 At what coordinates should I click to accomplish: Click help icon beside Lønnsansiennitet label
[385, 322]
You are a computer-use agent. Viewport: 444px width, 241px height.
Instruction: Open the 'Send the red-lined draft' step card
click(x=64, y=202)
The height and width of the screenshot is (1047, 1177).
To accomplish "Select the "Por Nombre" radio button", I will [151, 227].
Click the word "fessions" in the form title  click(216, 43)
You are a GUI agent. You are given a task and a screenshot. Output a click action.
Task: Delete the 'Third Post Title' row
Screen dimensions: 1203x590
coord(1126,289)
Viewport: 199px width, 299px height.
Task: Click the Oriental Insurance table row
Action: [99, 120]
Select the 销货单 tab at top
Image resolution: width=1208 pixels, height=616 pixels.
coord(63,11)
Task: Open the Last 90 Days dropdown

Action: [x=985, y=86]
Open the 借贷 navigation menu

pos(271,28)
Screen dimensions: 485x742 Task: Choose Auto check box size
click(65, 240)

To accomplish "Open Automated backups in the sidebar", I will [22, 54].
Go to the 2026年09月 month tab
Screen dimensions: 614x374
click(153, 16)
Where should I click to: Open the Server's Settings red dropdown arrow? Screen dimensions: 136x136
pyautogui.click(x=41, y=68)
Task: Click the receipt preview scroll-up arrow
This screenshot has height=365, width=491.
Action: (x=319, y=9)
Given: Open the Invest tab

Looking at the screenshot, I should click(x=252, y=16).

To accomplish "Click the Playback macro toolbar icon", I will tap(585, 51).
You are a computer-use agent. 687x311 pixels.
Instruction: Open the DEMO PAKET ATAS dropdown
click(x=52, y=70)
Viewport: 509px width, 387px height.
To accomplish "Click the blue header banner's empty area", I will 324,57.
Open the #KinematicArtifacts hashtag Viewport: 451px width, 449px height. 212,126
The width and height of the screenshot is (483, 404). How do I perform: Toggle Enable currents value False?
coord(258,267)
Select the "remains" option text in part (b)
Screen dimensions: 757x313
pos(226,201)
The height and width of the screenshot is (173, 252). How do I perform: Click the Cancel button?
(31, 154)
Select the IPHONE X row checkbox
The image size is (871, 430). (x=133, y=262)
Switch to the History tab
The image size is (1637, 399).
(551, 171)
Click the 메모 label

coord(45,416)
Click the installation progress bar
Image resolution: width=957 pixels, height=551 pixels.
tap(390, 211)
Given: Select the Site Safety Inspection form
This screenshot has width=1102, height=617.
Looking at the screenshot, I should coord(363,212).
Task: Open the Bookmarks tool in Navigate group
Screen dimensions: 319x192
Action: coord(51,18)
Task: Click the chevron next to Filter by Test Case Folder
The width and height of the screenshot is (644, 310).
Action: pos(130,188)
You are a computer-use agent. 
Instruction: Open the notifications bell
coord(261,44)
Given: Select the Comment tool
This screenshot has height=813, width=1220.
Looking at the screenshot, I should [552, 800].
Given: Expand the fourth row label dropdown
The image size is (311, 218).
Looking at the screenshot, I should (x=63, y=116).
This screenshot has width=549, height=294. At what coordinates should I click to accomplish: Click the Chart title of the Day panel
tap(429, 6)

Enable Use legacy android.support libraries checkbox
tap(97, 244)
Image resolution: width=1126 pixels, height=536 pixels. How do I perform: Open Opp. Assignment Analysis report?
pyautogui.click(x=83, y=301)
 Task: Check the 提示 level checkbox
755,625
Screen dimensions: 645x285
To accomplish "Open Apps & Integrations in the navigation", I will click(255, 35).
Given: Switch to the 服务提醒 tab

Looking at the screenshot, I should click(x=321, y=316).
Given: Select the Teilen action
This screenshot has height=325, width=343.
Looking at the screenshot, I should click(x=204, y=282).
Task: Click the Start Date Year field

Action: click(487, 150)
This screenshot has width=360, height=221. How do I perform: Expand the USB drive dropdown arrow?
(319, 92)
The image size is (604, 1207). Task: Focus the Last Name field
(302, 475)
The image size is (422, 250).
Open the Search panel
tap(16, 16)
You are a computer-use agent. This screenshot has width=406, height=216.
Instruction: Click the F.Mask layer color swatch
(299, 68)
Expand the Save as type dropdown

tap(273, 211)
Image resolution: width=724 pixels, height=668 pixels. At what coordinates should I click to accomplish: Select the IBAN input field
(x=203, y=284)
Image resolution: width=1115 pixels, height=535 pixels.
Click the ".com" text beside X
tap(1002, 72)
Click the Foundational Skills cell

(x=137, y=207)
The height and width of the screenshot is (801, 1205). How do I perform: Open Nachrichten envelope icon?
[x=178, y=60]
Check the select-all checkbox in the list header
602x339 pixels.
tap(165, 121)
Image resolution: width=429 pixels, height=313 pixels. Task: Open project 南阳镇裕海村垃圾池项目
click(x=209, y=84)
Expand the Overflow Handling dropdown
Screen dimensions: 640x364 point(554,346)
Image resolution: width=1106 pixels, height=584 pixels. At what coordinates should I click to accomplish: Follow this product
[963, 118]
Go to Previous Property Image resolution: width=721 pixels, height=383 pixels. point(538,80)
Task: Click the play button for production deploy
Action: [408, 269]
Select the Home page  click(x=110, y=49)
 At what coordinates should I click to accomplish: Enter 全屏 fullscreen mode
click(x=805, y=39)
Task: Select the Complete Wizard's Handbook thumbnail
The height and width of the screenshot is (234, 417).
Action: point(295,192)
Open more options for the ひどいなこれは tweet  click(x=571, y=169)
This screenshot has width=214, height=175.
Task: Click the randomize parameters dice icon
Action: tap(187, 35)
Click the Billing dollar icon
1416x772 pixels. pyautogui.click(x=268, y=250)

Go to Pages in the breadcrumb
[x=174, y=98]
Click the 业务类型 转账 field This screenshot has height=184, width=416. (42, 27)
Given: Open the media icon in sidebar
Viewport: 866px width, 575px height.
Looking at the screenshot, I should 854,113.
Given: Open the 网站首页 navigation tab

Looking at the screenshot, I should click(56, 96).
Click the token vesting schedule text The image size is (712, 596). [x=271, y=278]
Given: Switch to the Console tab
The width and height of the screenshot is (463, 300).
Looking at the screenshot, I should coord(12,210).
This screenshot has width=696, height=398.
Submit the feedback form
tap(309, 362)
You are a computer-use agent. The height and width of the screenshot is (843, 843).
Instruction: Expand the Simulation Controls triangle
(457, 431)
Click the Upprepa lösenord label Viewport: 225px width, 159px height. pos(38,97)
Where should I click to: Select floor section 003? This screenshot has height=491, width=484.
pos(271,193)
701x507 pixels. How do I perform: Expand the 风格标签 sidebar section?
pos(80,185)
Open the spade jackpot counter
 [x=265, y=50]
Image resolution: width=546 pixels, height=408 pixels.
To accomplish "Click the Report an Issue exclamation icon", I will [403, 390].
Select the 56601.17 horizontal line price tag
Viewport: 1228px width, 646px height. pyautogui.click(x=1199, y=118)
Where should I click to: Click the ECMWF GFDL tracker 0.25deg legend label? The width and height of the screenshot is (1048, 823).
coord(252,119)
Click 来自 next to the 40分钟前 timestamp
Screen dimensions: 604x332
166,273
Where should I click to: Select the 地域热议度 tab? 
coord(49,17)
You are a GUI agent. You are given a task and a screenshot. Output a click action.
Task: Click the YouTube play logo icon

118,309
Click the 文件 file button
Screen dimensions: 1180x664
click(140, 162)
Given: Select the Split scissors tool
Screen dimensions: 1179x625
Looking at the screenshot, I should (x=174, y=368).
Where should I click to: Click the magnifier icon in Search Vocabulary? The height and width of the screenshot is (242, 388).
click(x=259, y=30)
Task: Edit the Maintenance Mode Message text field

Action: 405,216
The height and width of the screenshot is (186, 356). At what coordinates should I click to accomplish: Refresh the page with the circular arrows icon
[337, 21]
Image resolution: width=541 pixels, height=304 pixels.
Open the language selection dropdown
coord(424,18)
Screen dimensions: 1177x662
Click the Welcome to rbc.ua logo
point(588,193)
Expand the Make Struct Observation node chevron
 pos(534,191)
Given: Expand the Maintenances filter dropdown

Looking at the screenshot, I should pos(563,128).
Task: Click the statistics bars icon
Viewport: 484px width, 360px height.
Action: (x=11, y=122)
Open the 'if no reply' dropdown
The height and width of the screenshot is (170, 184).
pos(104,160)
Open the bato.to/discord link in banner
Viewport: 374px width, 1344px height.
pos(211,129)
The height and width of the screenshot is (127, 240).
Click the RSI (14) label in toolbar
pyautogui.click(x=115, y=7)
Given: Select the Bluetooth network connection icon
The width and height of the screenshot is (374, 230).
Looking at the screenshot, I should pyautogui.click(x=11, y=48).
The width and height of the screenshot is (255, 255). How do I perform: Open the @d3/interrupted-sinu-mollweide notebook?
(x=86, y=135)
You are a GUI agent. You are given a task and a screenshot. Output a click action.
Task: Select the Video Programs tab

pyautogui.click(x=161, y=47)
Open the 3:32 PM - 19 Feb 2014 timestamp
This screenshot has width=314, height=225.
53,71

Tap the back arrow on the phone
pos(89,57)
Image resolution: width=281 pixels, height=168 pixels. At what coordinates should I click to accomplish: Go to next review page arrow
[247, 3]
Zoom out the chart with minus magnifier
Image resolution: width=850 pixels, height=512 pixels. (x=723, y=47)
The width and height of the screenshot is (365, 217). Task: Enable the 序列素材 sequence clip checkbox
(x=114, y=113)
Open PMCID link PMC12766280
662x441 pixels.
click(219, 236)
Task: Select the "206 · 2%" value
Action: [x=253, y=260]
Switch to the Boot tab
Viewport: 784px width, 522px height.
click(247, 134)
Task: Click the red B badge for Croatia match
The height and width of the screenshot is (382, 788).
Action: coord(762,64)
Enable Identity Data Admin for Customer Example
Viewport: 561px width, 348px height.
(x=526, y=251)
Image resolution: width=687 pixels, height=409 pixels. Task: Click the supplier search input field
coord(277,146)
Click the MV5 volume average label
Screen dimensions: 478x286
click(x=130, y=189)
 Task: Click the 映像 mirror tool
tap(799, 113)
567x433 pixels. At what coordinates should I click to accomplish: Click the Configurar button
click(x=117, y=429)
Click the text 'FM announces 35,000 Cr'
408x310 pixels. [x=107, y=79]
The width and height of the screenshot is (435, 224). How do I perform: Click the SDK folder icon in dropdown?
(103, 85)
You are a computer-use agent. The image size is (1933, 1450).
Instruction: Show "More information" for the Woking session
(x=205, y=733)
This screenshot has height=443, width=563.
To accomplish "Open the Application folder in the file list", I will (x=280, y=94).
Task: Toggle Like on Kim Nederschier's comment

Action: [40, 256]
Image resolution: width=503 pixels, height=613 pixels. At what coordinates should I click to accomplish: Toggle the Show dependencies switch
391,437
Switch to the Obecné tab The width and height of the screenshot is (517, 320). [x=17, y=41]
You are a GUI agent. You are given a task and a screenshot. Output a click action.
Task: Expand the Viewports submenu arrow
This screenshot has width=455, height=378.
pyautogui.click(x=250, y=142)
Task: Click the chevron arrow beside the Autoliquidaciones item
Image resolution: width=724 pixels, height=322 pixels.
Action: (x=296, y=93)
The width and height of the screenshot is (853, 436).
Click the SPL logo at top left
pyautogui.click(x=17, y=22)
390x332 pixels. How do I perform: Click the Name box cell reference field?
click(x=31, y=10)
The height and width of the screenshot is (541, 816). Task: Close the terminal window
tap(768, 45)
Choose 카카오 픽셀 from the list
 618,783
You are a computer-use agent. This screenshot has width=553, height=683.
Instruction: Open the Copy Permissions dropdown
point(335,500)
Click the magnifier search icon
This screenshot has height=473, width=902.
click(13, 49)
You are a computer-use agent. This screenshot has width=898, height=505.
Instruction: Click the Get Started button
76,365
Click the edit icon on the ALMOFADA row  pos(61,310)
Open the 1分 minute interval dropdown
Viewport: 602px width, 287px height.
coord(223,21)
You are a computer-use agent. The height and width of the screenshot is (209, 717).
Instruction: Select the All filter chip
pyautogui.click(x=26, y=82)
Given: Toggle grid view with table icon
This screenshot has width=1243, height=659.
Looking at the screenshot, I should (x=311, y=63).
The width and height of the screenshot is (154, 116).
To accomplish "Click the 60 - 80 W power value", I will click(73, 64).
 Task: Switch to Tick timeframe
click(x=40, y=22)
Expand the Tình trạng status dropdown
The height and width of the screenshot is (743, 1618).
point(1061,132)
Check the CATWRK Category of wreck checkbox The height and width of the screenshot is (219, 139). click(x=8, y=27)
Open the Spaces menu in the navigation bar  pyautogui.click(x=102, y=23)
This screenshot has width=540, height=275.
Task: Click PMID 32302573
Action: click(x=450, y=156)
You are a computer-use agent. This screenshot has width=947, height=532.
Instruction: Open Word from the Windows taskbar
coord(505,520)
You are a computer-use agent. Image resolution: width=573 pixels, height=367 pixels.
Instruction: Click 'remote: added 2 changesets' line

—————

▸ TASK PROMPT: In the entries above, the lines between the one holding "Switch to the Obecné" and the one holding "has width=553, height=683.", inclusive, are to be printed exactly as written, and those alone.

▸ ANSWER TO THIS PROBLEM:
Switch to the Obecné tab The width and height of the screenshot is (517, 320). [x=17, y=41]
You are a GUI agent. You are given a task and a screenshot. Output a click action.
Task: Expand the Viewports submenu arrow
This screenshot has width=455, height=378.
pyautogui.click(x=250, y=142)
Task: Click the chevron arrow beside the Autoliquidaciones item
Image resolution: width=724 pixels, height=322 pixels.
Action: (x=296, y=93)
The width and height of the screenshot is (853, 436).
Click the SPL logo at top left
pyautogui.click(x=17, y=22)
390x332 pixels. How do I perform: Click the Name box cell reference field?
click(x=31, y=10)
The height and width of the screenshot is (541, 816). Task: Close the terminal window
tap(768, 45)
Choose 카카오 픽셀 from the list
 618,783
You are a computer-use agent. This screenshot has width=553, height=683.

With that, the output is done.